Life imprisonment for Tibet’s richest man
Jane Macartney, Beijing
The Times (UK)
August 12, 2010
A Chinese court has sentenced to life imprisonment a hotel owner believed to the country’s richest Tibetan businessman.
Once hailed by authorities in Tibet as one of the region’s top 10 most outstanding young people, 37-year-old Dorje Tashi was sentenced on June 26 after a three-day trial by the Lhasa Municipality Intermediate People’s Court, Tibetan sources told /The Times/.
His elder brother, Dorje Tseten, was jailed for six years, the sources said.
No details were available about the charges on which the two brothers were convicted. If the charges were politically linked then such secrecy is not unusual in Tibet where officials are anxious not to stir up renewed unrest among the deeply Buddhist population, many of whom resent Beijing rule and yearn for the return of the exiled Dalai Lama.
The absence of any reports in the Chinese state-run media underscored the possibility that the arrests of the two men may have been related to activities deemed by the authorities to be of a political nature.
However, court sources have said the conviction was based on “illegal business operations” involving his Yak Hotel — one of the best-known and oldest in Lhasa. They refused to say whether political charges had contributed to the severity of the sentence.

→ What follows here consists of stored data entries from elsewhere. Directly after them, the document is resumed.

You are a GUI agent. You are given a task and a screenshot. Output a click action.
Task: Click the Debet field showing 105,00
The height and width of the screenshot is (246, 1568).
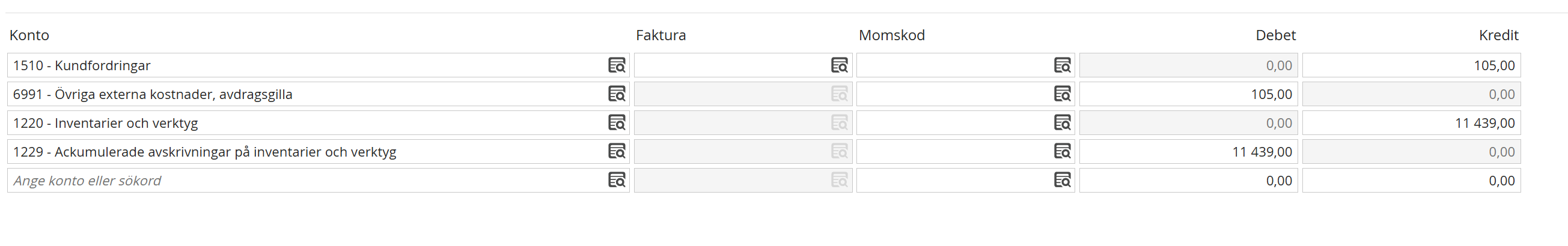pyautogui.click(x=1189, y=94)
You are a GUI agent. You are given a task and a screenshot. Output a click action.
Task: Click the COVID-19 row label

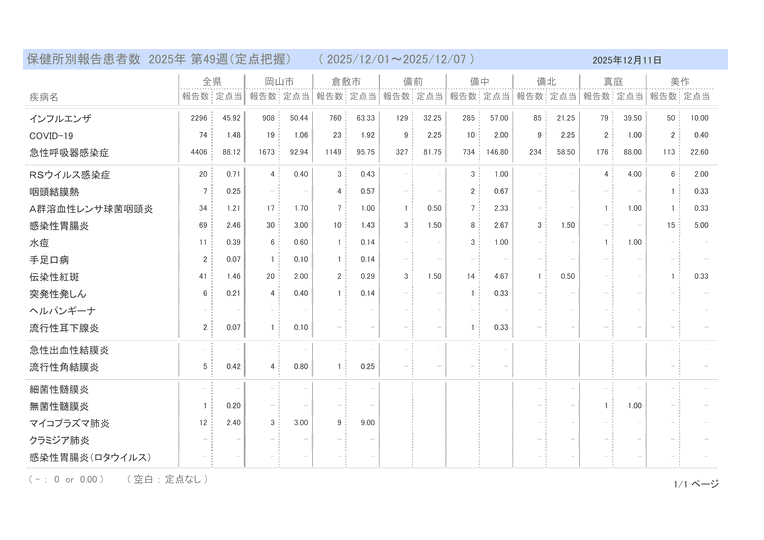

The court confiscated all of Dorje Tashi’s personal property, estimated at 4.3 billion yuan (£430 million), the sources said.

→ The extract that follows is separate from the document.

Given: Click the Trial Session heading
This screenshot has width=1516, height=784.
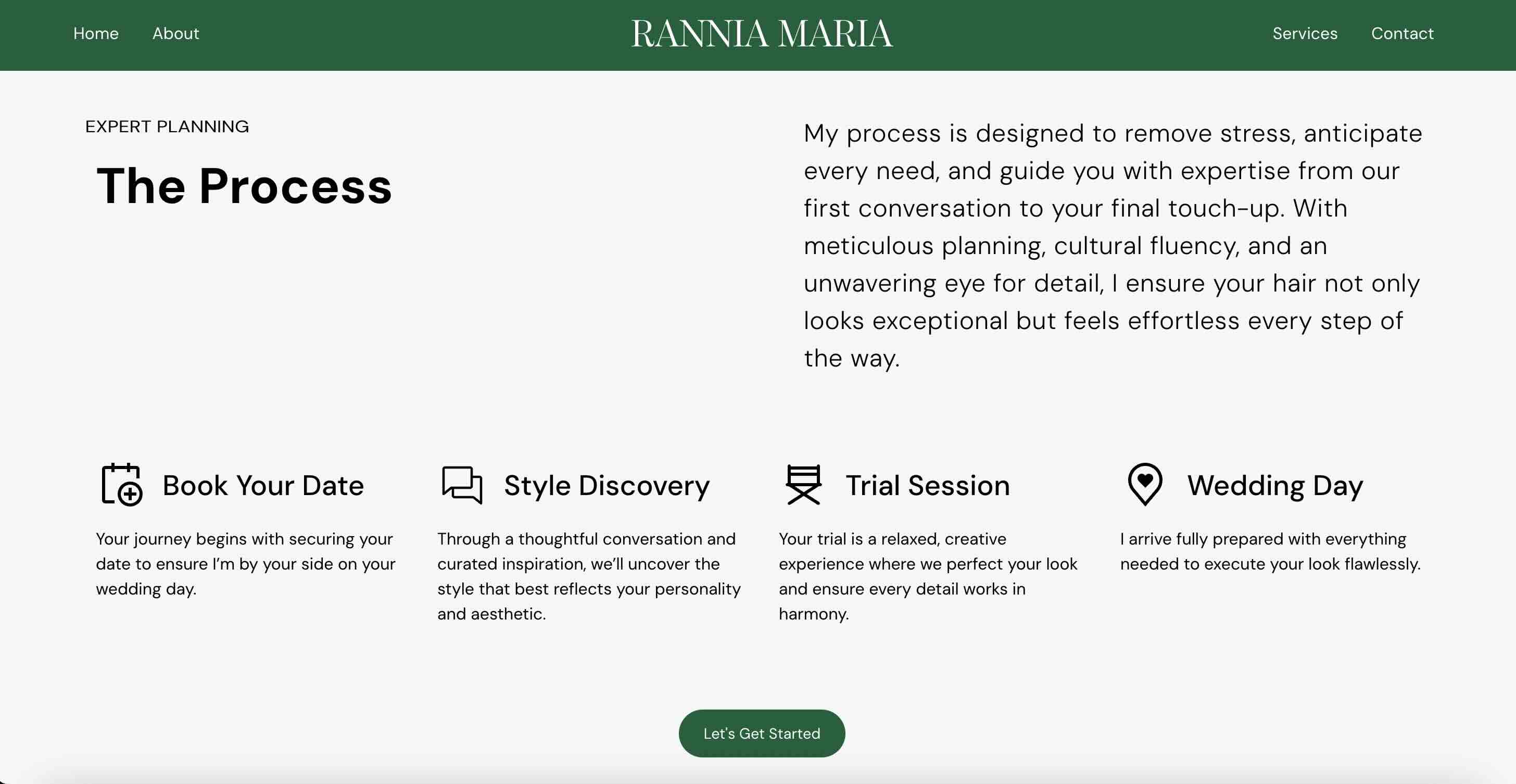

Dorje Tashi was arrested just weeks after an anti-Chinese riot rocked the Tibetan capital, Lhasa, on March 8, 2008 and had been held incommunicado and without charges ever since. His elder brother was detained a few months later.
The businessman was well known in Lhasa after he founded the Yak Hotel, one of the first private inns to open in the city and situated on one of the main roads in the old part of the town. The Yak Hotel remains a favourite among foreign and domestic tourists visiting the capital of the Himalayan region, serving both Chinese food and a menu listing cappuccinos and pasta to appeal to foreign visitors. It expanded rapidly from a small two-storey hostel in the mid-1980s to a sprawling compound with a restaurant overlooking the street.
Dorje Tashi had many other business interests and was believed to have close links with the Chinese authorities in Tibet that had enabled him to build up his enterprises and which prompted many Tibetans to regard him as something of a turncoat.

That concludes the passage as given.